:: DATA PROVIDED ::
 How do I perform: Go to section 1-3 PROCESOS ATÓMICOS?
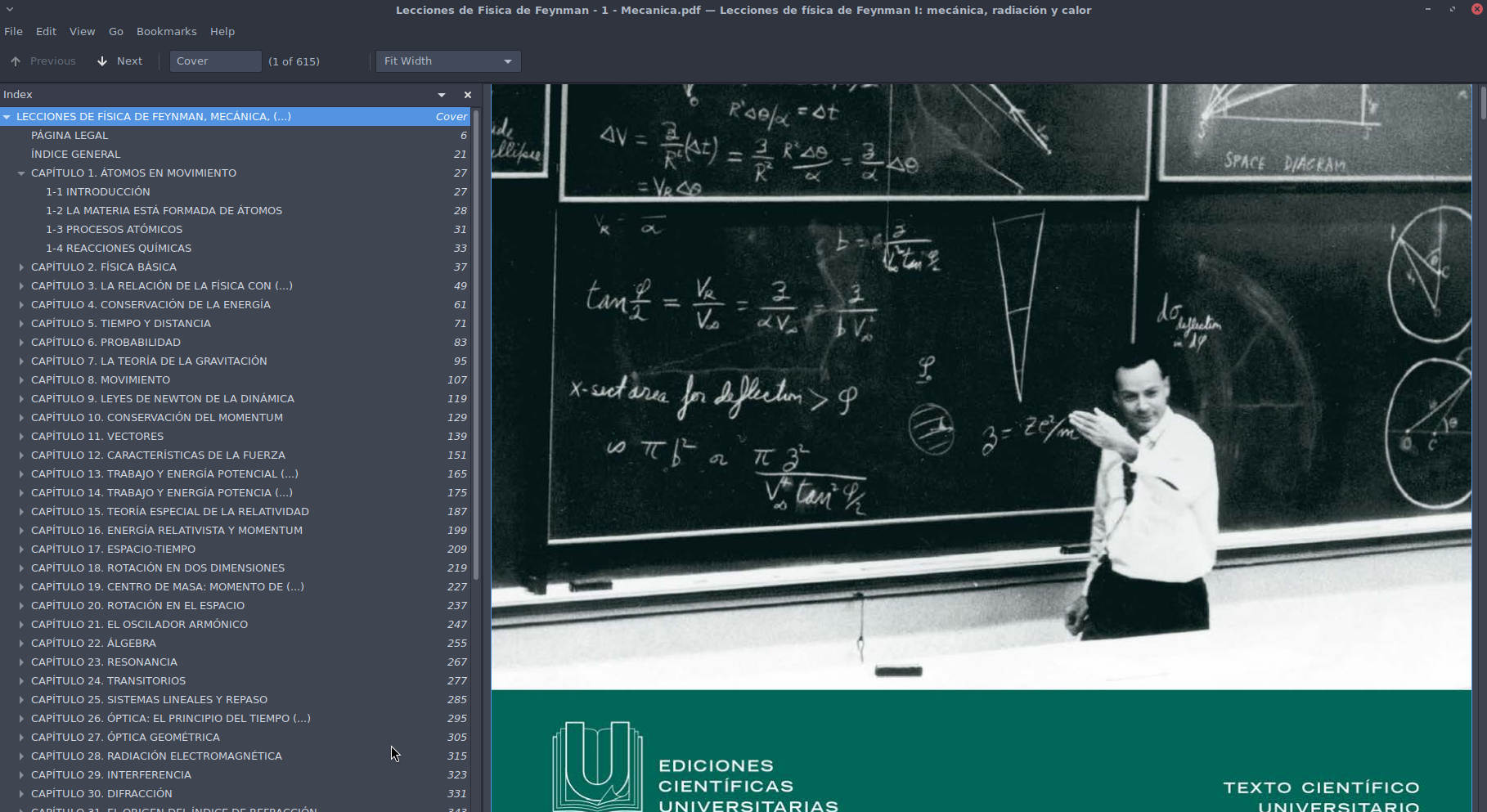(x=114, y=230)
:::
:: DATA PROVIDED ::
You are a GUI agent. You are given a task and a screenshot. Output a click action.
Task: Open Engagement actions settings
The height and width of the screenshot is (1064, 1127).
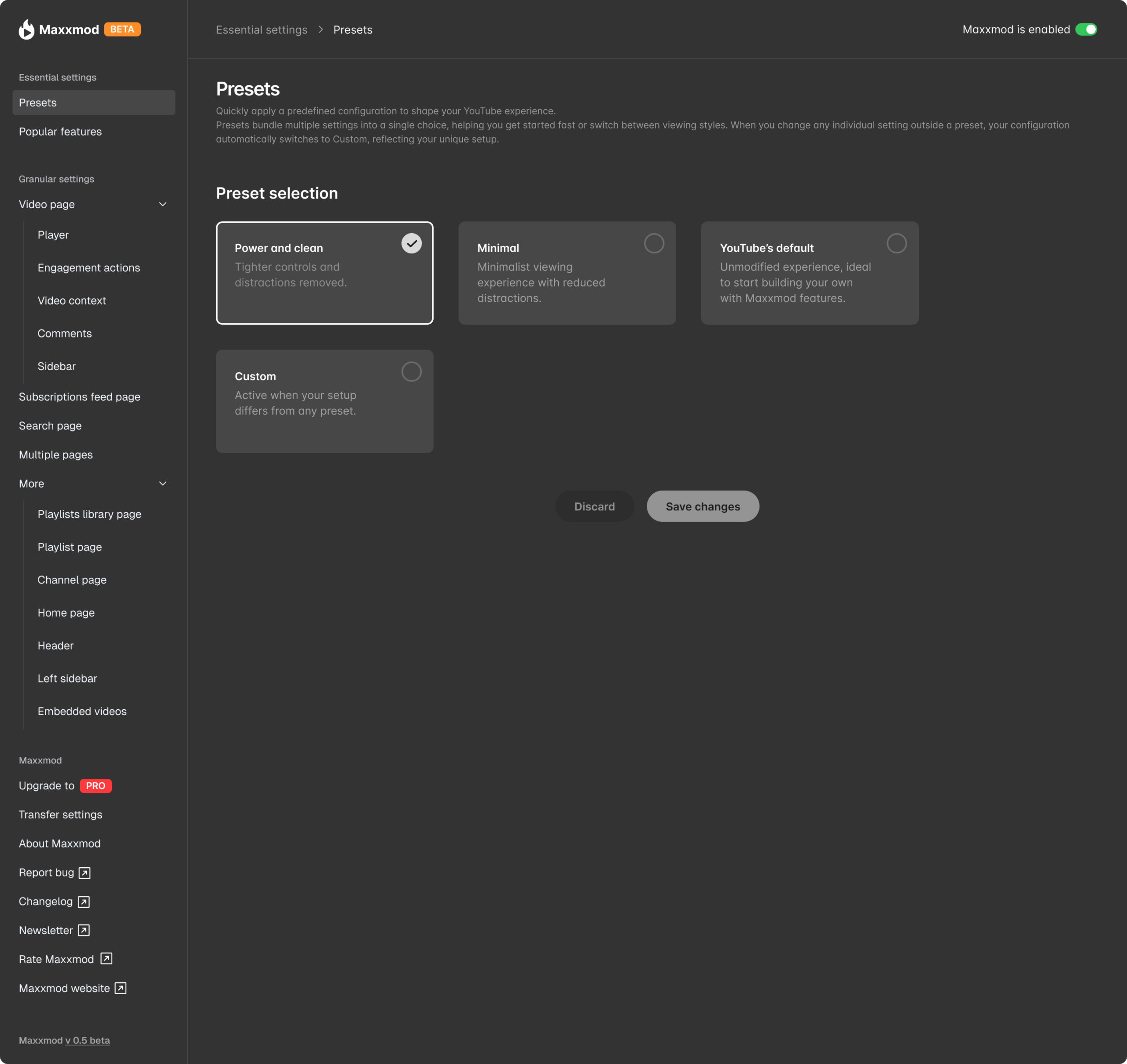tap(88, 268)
:::
SET PROBLEM: In the part of the material that opens with the line containing "How do I perform: Go" and closes with the one containing "(x=114, y=230)", rename "section" to "chapter" and give those lines back with nothing else changed. Omit the pictures.

SOLUTION TO THIS EXERCISE:
 How do I perform: Go to chapter 1-3 PROCESOS ATÓMICOS?
(x=114, y=230)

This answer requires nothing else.